The API currently uses Model 3rd, which was selected as the production model because it achieved the highest test accuracy (98.83%) from the 80/20 split and superior performance on two separate manual test cases among all three model iterations.
- Model 1st: 3,000 URLs (1,500 benign + 1,500 malicious) - balanced dataset
- Model 2nd: 3,000 URLs (1,500 benign + 1,500 malicious) - new balanced dataset (retrained)
- Model 3rd: 6,000 URLs (3,000 benign + 3,000 malicious) - new balanced dataset (retrained)
- Source: manualCollection and from numerous dataset mentioned in academic papers
- Features: 38 features (36 lexical + 2 host-based)

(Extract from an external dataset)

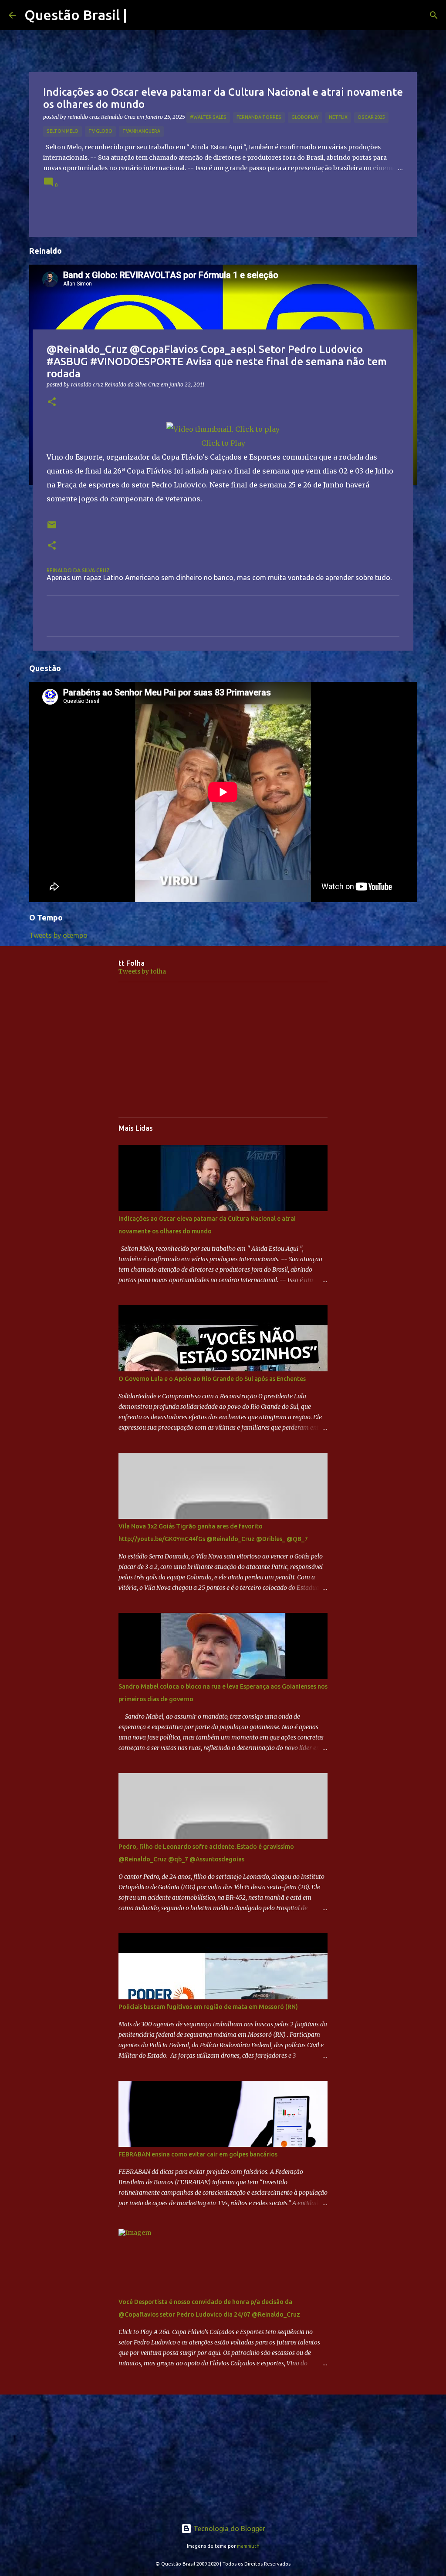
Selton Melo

- Train/Test Split: 80/20 ratio (80% training, 20% testing)
- Source: manualCollection and from academic mentioned datasets
Note: These are additional manual test cases used to evaluate the final saved model performance beyond the standard 80/20 train/test split validation.
- Size: 77 URLs (all benign)
- Purpose: Benign model performance evaluation on completely unseen real-world data
- Size: 675 URLs
- 123 benign URLs
- 552 malicious URLs
- Purpose: Overall model performance evaluation on completely unseen real-world data
| Model Version | Test Accuracy (20% split) | Test Set 1 (77 Benign) | Test Set 2 (675 Mixed) |
|---|---|---|---|
| Model 1st | 98.00% | 66 benign, 11 misclassified | 657 correct (534 malicious + 123 benign) |
| Model 2nd | 98.67% | 58 benign, 19 misclassified | 662 correct (539 malicious + 123 benign) |
| Model 3rd ⭐ | 98.83% | 68 benign, 9 misclassified | 669 correct (546 malicious + 123 benign) |
- Training Accuracy: 98.00%
- Test Set 1 Performance: 66/77 benign correctly classified (85.7% benign precision)
- Test Set 2 Performance: 534/552 malicious detected (96.7% malicious recall)
- Training Accuracy: 98.67%
- Test Set 1 Performance: 58/77 benign correctly classified (75.3% benign precision)
- Test Set 2 Performance: 539/552 malicious detected (97.6% malicious recall)
- Training Accuracy: 98.83%
- Test Set 1 Performance: 68/77 benign correctly classified (88.3% benign precision)
- Test Set 2 Performance: 546/552 malicious detected (98.9% malicious recall)
- High Training Accuracy: 98.83%
- Excellent Malicious Detection: 98.9% recall on test set
- Balanced Performance: Good performance on both benign and malicious URLs
- Progressive Improvement: Each model iteration showed improved training accuracy
- Algorithm: XGBoost Classifier
- Feature Set: 38 carefully engineered features
- Training Approach: Balanced datasets (50% benign, 50% malicious)
- Final Training Data: 6,000 URLs (3,000 benign + 3,000 malicious)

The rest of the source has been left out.